Por qué es conveniente impulsar el Código Penal Nacional

Por qué es conveniente impulsar el Código Penal Nacional

 

¿Vale más la vida de una mujer en Chiapas que en Chihuahua? ¿Debe protegerse la propiedad privada con más ahínco en Yucatán que en Nayarit? A la hora de considerar el federalismo —qué toca a la Federación y qué a las entidades federativas— la primera pregunta que debemos formular es cuáles son los valores fundamentales de México como nación. Puesto que el Derecho penal es una ultima ratio, no parece justificable que éste sea distinto en Sonora que en Veracruz.

Los principales problemas que ha enfrentado el código son tres. Uno de carácter político, otro filosófico y otro más técnico. El primero se reduce a que a los gobernadores les gusta poner tras las rejas a quienes no los apoyan y eximir de sus responsabilidades a quienes sí lo hacen. Un Código Penal Único podría estorbarles. Así, se desgarran las vestiduras en nombre del federalismo.

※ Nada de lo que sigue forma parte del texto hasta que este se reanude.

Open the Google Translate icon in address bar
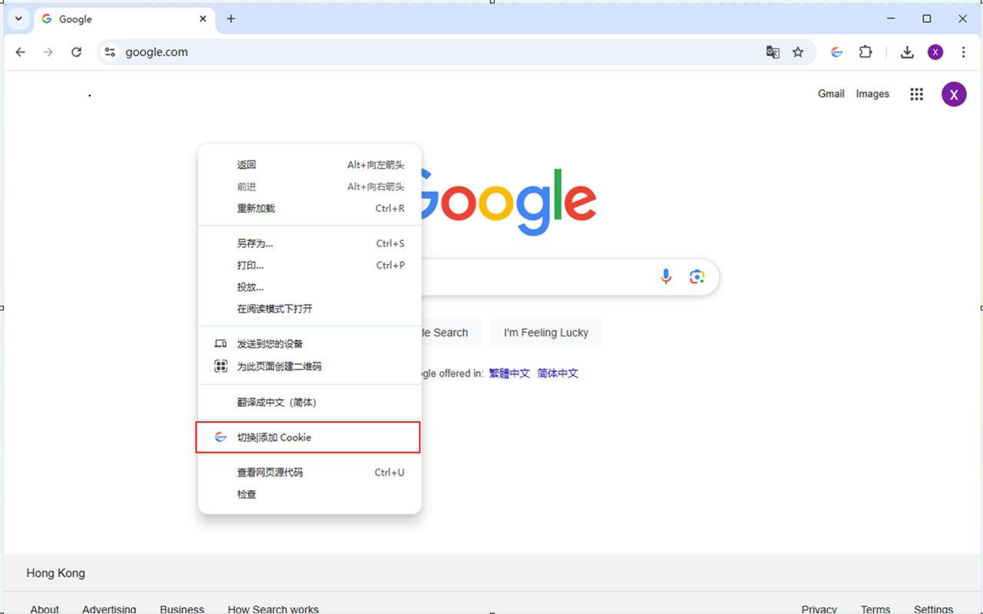This screenshot has height=614, width=983. [773, 51]
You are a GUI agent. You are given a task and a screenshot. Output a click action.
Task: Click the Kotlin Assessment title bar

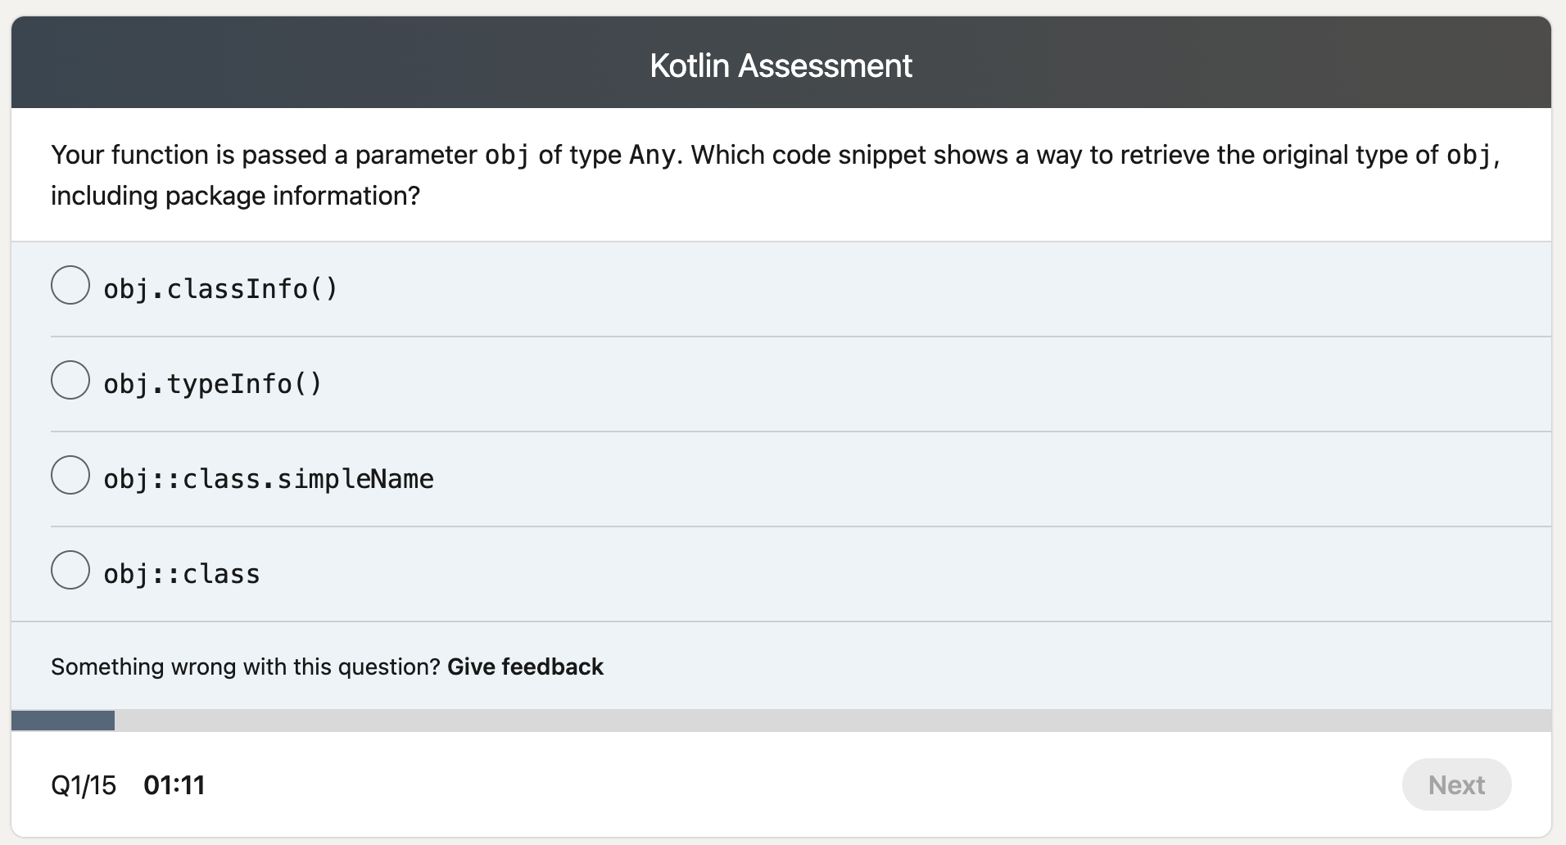781,65
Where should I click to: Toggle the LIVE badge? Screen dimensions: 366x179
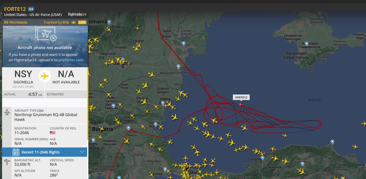point(82,22)
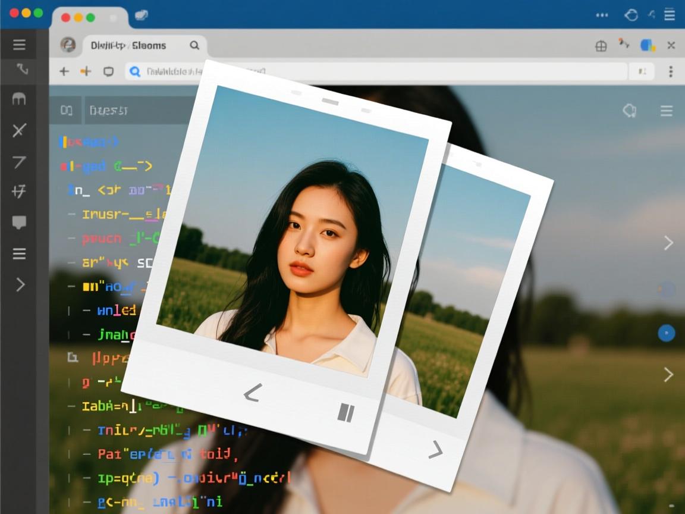
Task: Click the globe icon right of tab bar
Action: [601, 46]
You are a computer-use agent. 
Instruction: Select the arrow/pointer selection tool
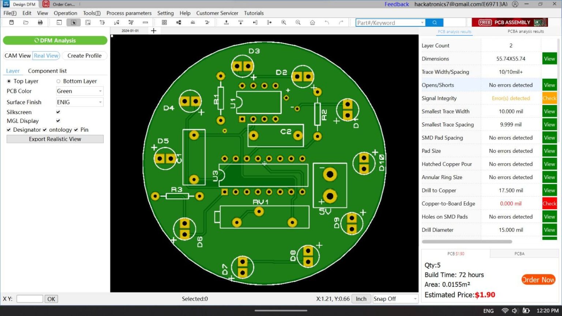point(74,22)
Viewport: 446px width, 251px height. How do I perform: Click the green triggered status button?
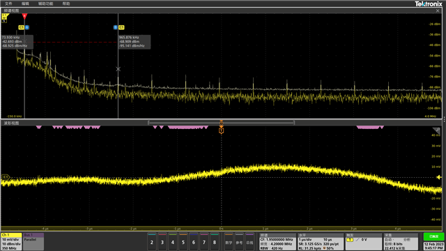click(433, 236)
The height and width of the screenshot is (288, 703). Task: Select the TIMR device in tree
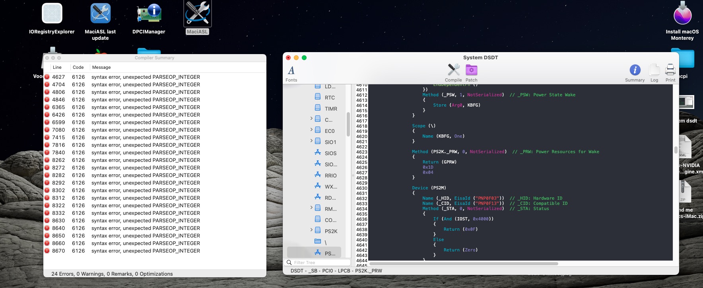tap(330, 109)
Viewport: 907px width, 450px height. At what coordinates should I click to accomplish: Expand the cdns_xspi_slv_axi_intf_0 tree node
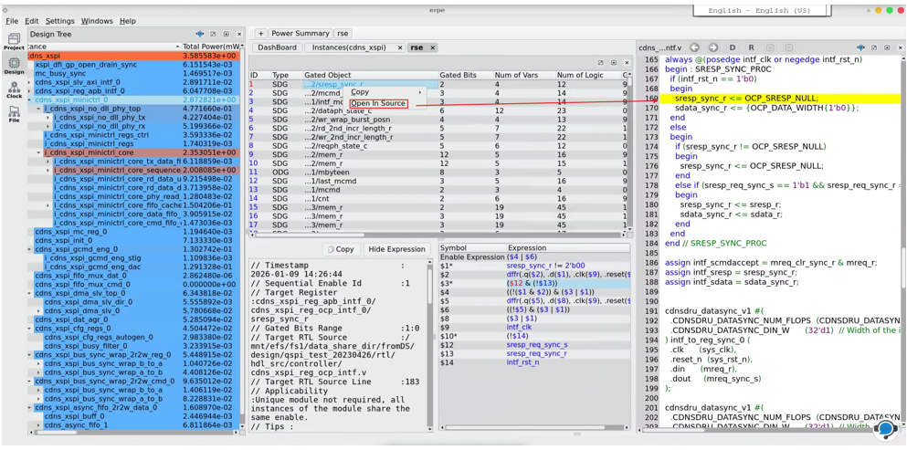pyautogui.click(x=29, y=82)
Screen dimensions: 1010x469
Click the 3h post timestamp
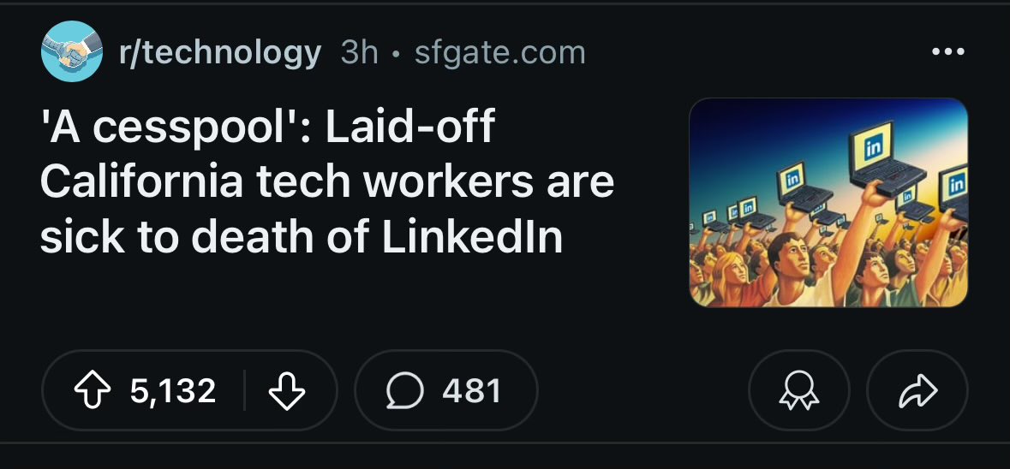359,53
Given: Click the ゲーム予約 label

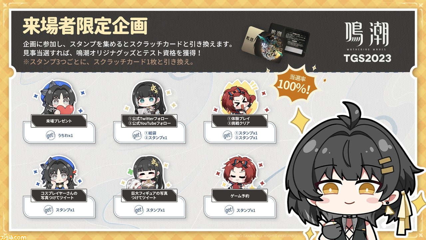Looking at the screenshot, I should [x=240, y=196].
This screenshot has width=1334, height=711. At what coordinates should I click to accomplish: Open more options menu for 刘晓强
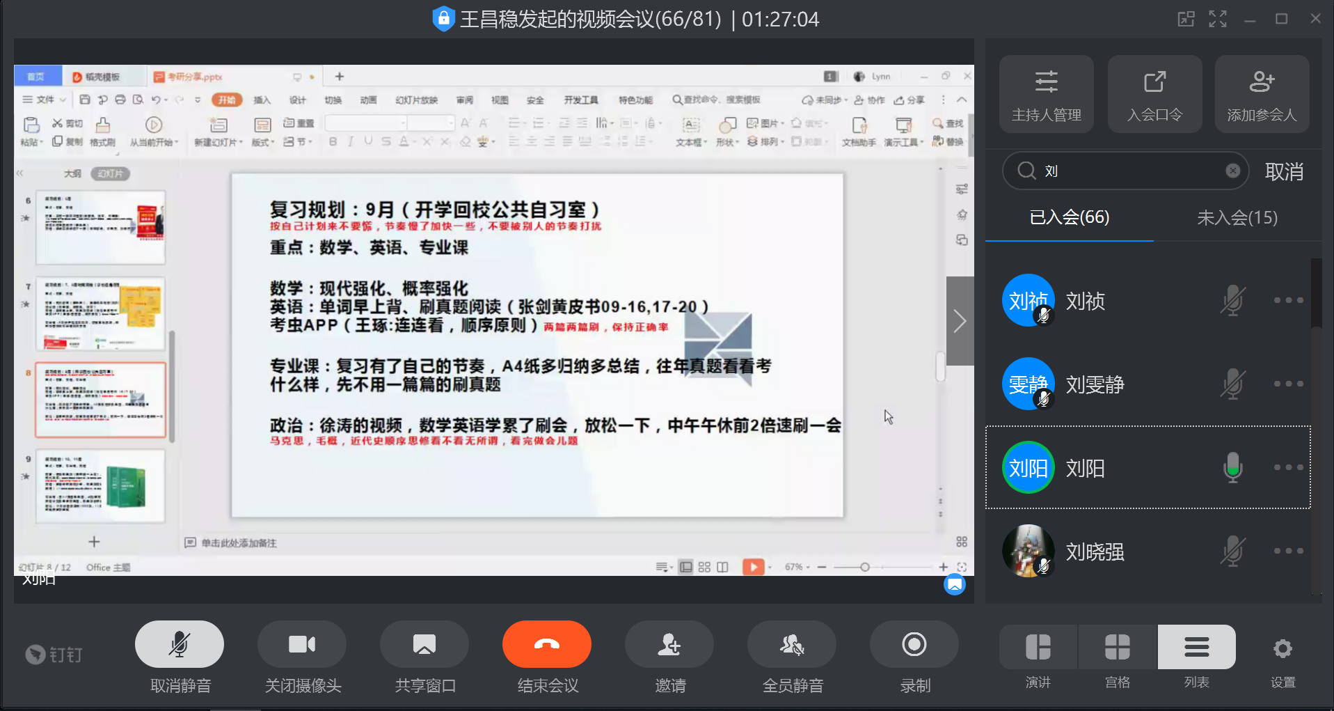(x=1288, y=551)
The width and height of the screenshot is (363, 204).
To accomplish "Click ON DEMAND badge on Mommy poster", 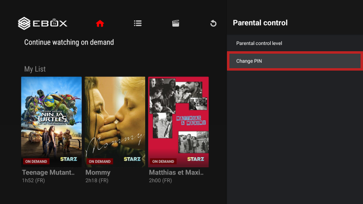I will click(100, 161).
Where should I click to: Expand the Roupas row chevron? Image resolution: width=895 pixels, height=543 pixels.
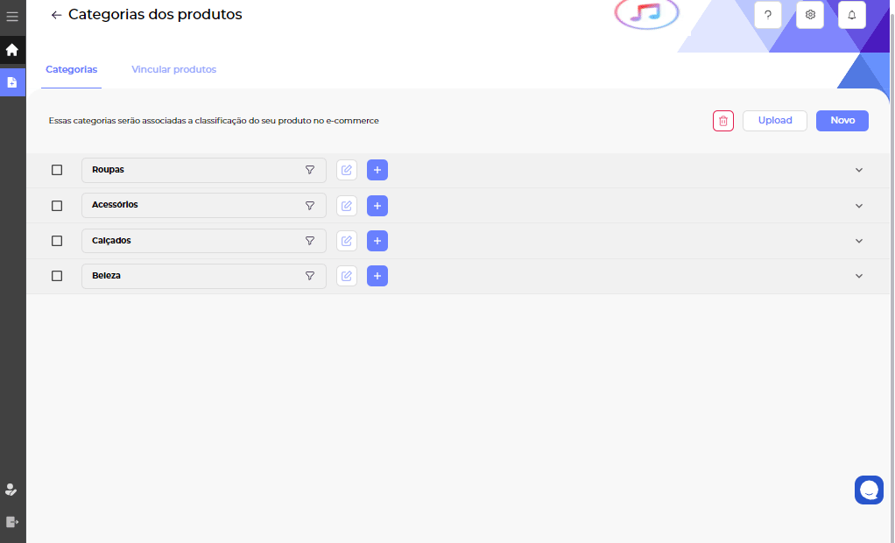[x=859, y=170]
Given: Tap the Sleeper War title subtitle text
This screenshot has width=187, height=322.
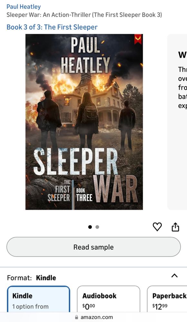Looking at the screenshot, I should click(x=84, y=15).
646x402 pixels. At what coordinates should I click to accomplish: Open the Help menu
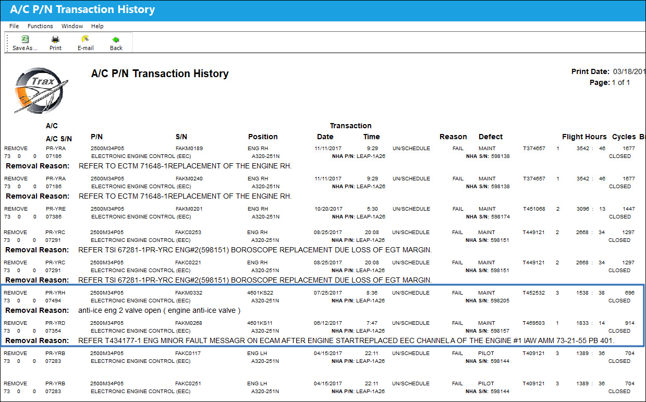tap(97, 26)
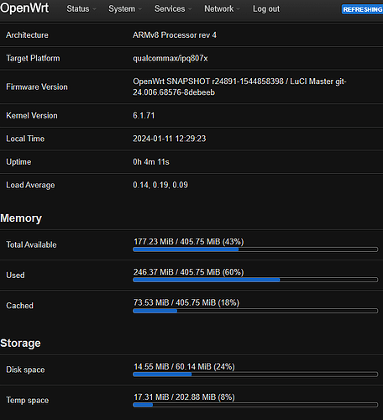Open the Status dropdown menu
The width and height of the screenshot is (383, 420).
pos(81,9)
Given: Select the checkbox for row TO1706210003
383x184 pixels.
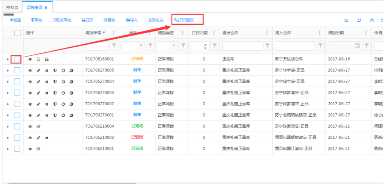Looking at the screenshot, I should pyautogui.click(x=17, y=138).
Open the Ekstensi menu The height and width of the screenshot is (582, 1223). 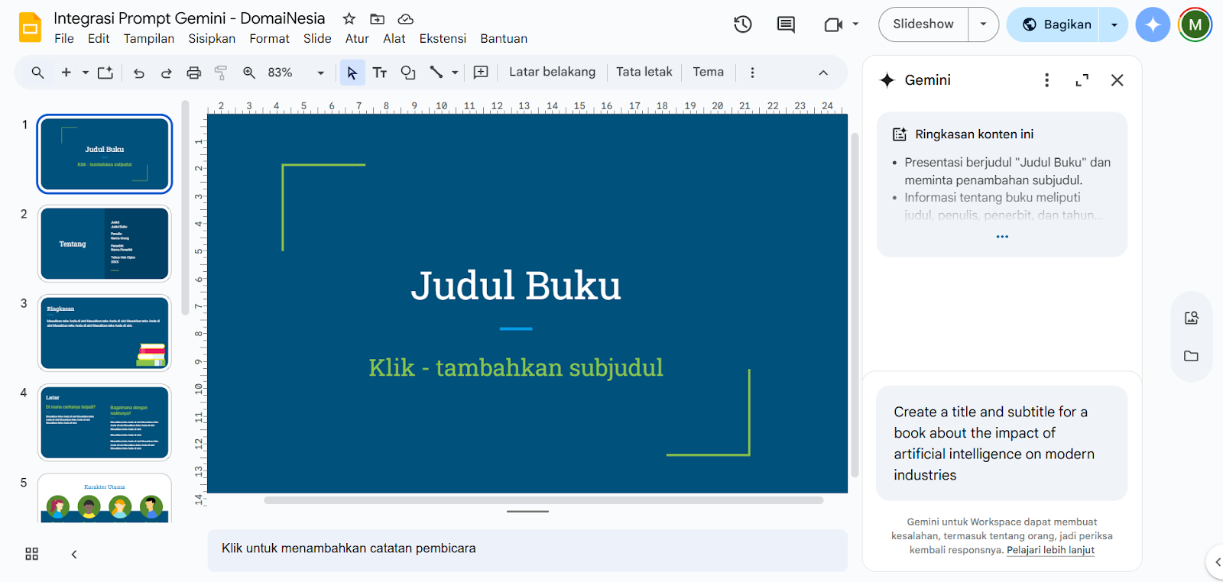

Aducir que en una entidad federativa existe el abigeato y en otra no; sostener que en algunos estados costeros hay delitos entre las cooperativas de pescadores, los cuales no podrían producirse en los estados sin salidas al mar, es un pretexto muy pobre: estos delitos pueden incluirse perfectamente en un Código Penal Único y castigarse en cuanto se presenten. Si no se presentan, no se castigan. Punto.

El que no parece tan fácil de librar es el escollo filosófico: precisar cuáles conductas merecen castigo y cuáles no. Pensemos en la bigamia, el incesto, la asistencia al suicidio o el aborto. Ninguna de estas conductas debería estar contemplada en ningún código penal. Pueden generar un conflicto social, sin duda, pero éste podría resolverse por la vía civil o la administrativa. En ocasiones, incluso, ni siquiera existe dicho conflicto.

¿Debe encarcelarse a una adolescente de Oaxaca, a quien casaron a los 12 años, fue abandonada y luego —sin cumplir con el proceso de divorcio— volvió a contraer matrimonio? ¿Deben ir a prisión dos hermanos de la sierra de Guerrero, que ya en sus cincuentas, sin intención de reproducirse, decidieron hacer vida conyugal? ¿Es razonable poner tras las rejas a un hombre que, en un acto de amor filial, administró una cantidad mayor de somníferos a su madre, quien padecía dolores atroces, para ayudarla a bien morir?

El aborto es otro tema. Nadie está a favor de él pero, si de veras queremos combatirlo, no vamos a lograrlo refundiendo en un calabozo a las jóvenes de Guanajuato, Querétaro o Durango que no tuvieron los recursos financieros para viajar a la Ciudad de México (ahora también a Oaxaca), o a Estados Unidos, para interrumpir su embarazo en las mejores condiciones posibles. El combate eficaz al aborto se logrará con cursos de educación sexual y con una distribución óptima de anticonceptivos. Lo demás es retórica.